Il campo del centro sinistra è oggettivamente in gravi difficoltà. Il PD non riesce a darsi una vera strategia elettorale intrappolato com’è dalla ricerca di costruire una coalizione che deve essere inventata quasi da zero. Non uno dei partiti (o sigle) che sono in predicato di entrare nell’alleanza è accreditata dai sondaggi di più del 1,5, massimo 1,8%, anzi alcuni sono sotto la soglia dell’ 1%, il che significa che alcuni porteranno comunque qualche voto da ripartire sulla coalizione (cioè sul solo PD), mentre gli altri non faranno neppure quello (ma il partito dovrà sacrificare per loro qualche collegio).

Non si capisce bene a cosa punti Renzi, che dovrebbe ormai avere capito che al momento non è in grado di personalizzare su di lui la riscossa. Si dice che sia disposto a lasciare spazio a Gentiloni, ma sarà da vedere e poi non è detto che come trascinatore di voti l’attuale presidente del Consiglio funzioni. In definitiva al momento la battaglia sembra concentrata sul far passare il messaggio che votare per il nuovo partito che ha chiamato alla sua testa Grasso (e probabilmente la Boldrini) significa di fatto aiutare la destra o i Cinque Stelle a vincere.
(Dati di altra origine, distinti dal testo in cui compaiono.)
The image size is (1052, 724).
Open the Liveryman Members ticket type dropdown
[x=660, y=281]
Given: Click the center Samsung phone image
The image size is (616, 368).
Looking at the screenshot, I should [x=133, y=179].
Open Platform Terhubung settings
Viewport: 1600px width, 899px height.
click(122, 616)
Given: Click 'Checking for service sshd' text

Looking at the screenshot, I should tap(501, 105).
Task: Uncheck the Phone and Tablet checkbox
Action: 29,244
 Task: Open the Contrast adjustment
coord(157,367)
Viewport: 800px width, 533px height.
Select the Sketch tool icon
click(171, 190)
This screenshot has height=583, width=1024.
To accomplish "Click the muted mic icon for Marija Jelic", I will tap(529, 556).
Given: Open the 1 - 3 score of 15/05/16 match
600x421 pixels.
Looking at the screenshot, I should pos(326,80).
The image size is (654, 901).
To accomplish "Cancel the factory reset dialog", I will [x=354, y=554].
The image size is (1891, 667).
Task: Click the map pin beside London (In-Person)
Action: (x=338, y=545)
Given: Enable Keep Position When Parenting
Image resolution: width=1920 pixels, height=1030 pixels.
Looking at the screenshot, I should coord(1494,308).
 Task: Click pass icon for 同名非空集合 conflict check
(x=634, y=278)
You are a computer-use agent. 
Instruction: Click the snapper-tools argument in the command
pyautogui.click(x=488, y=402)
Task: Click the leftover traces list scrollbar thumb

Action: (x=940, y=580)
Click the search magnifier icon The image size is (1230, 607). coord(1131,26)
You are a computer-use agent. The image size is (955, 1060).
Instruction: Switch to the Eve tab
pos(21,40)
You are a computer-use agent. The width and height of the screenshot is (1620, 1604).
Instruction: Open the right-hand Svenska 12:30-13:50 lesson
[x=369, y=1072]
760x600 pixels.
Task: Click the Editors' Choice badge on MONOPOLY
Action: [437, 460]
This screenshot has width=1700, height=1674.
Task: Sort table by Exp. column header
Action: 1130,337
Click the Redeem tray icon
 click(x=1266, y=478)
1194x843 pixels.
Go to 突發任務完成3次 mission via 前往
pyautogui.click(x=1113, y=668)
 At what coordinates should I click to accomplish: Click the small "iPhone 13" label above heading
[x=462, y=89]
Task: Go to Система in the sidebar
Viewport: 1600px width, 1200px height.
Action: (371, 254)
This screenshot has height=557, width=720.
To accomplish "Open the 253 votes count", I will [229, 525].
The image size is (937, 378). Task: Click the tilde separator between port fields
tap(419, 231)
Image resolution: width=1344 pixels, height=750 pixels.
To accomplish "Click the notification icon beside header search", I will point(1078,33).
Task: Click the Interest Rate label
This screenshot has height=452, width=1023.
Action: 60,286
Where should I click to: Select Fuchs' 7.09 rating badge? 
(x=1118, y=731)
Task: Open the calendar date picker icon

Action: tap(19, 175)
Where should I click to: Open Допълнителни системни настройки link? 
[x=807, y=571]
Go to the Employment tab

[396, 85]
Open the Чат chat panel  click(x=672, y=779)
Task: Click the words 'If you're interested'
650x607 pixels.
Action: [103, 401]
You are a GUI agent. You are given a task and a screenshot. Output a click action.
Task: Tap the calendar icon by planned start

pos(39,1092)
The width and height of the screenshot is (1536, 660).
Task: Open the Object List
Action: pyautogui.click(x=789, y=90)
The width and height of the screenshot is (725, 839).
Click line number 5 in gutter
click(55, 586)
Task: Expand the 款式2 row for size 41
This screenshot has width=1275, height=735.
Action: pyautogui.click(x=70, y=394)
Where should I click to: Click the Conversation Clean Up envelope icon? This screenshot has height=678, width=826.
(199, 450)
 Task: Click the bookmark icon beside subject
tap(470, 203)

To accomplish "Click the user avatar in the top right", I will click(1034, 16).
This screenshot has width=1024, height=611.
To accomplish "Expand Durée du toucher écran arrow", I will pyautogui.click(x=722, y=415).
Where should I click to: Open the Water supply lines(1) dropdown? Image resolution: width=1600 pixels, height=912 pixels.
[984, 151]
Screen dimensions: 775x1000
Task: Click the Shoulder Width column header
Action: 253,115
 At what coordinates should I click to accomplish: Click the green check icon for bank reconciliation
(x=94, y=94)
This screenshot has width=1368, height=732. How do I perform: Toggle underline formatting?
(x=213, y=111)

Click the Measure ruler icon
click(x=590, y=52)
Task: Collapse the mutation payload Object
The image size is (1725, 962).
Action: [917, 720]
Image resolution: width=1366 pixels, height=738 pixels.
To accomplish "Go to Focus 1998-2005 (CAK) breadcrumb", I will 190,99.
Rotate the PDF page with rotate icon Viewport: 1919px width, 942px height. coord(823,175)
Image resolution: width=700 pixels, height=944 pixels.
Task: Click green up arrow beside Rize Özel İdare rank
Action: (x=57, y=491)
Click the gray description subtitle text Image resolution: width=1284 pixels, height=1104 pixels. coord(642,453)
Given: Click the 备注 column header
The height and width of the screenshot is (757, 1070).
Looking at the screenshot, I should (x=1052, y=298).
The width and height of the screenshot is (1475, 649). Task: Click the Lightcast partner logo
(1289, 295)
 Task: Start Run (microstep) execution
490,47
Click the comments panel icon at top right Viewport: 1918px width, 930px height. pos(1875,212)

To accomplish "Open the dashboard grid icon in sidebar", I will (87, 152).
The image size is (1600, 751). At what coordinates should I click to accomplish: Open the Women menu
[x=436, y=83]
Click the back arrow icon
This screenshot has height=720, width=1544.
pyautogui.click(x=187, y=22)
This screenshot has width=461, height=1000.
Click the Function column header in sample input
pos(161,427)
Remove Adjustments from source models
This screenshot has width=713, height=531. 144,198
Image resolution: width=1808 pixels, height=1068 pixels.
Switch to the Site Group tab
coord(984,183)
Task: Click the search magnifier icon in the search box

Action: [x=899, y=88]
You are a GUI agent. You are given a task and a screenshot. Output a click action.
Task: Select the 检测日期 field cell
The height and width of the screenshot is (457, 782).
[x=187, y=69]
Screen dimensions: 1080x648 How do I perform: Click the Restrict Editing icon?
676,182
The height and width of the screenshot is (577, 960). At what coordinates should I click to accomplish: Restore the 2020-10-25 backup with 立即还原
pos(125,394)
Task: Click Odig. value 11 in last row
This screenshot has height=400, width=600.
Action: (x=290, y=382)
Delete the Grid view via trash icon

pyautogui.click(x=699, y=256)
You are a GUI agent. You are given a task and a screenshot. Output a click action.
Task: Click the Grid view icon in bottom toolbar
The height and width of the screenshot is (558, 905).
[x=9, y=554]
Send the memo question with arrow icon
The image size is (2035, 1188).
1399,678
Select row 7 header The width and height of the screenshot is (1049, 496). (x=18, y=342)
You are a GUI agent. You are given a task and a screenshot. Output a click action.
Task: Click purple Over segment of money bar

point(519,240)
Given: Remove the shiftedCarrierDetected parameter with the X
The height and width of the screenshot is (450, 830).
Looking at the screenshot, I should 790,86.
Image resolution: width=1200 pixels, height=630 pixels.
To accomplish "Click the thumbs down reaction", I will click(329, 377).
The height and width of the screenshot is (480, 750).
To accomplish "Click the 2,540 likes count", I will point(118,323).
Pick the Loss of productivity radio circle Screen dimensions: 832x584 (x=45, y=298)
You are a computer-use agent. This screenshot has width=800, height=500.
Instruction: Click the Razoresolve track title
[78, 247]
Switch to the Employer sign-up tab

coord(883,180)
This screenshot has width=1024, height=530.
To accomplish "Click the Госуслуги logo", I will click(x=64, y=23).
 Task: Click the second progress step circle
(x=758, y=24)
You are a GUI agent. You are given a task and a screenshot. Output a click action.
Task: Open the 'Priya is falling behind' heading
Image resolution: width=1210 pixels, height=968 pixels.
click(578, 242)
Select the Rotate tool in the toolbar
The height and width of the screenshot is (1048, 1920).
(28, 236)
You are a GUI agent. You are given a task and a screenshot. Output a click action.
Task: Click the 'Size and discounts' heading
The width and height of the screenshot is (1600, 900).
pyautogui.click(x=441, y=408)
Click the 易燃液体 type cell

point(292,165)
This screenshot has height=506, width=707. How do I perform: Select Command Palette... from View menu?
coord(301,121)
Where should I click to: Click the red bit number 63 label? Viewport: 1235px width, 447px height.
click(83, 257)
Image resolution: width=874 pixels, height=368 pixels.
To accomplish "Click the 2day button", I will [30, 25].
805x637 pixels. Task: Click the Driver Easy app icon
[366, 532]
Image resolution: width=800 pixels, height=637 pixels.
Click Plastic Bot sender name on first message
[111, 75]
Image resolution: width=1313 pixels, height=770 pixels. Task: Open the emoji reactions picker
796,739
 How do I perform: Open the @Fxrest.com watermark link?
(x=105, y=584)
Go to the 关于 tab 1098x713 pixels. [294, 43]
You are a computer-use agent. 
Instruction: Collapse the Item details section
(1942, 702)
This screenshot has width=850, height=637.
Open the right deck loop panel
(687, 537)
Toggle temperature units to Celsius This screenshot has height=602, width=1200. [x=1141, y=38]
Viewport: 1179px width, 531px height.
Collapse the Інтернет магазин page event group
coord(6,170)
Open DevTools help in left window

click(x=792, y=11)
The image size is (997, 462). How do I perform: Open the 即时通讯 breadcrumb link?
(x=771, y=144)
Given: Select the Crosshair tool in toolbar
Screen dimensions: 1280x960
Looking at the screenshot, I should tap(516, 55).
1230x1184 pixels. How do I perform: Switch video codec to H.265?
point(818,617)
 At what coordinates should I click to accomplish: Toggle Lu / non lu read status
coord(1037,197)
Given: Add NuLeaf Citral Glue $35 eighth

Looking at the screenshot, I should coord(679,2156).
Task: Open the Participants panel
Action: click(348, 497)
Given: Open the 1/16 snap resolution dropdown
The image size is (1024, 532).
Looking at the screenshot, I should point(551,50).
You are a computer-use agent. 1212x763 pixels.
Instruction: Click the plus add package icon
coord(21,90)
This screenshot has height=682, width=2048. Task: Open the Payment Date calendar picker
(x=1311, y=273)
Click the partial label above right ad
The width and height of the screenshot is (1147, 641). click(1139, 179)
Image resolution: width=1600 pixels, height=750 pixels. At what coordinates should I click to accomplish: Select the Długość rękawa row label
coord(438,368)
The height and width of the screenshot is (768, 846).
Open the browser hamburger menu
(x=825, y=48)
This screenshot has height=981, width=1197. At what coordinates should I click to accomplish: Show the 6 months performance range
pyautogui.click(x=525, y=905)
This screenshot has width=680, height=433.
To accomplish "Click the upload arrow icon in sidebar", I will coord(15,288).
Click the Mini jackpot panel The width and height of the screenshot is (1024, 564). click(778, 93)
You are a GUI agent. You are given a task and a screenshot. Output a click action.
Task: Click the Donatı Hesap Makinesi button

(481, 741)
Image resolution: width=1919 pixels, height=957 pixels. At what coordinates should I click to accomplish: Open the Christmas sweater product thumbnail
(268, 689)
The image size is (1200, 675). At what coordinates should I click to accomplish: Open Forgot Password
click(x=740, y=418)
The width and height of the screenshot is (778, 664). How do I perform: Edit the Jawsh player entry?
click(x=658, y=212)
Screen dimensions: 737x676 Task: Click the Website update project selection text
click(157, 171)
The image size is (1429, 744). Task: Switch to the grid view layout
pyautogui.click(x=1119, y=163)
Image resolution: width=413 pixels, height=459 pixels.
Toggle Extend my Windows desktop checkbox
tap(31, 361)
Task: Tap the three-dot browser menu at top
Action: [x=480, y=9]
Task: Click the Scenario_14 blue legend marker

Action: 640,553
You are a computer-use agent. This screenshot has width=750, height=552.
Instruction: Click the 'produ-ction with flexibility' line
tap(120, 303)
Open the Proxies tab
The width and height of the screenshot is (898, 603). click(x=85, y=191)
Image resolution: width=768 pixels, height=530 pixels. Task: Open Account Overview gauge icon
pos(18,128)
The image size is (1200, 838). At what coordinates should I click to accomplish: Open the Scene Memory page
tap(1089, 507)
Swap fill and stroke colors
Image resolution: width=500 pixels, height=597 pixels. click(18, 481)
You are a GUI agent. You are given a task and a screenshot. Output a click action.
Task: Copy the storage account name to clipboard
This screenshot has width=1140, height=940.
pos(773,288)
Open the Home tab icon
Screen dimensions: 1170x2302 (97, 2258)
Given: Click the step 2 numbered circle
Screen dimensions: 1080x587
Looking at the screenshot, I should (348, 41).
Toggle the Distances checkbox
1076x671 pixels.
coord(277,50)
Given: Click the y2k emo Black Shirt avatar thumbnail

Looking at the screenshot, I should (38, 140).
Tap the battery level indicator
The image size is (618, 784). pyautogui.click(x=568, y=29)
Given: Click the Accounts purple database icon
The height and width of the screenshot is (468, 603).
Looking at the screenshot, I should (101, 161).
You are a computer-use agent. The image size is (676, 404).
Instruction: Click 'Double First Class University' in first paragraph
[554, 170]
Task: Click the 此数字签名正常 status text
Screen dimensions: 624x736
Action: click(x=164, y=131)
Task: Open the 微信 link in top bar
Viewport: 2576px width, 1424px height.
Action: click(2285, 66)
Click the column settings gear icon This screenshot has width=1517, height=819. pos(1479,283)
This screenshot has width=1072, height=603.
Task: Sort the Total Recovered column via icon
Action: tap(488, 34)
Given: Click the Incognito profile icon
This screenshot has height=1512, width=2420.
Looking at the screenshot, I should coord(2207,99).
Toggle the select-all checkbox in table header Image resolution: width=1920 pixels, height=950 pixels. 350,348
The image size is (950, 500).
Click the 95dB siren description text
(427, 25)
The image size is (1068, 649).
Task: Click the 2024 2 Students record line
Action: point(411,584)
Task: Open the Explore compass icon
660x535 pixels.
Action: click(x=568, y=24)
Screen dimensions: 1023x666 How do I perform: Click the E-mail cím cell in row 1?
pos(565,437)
Ciò è assolutamente esatto dal punto di vista razionale, ma dal punto di vista politico raggranellare qualche punto dagli elettori di Liberi e Uguali non metterebbe il PD in condizioni di governare per cui è troppo facile che alla fine fra di loro prevalga, come fu nel referendum costituzionale, l’astio per la politica renziana.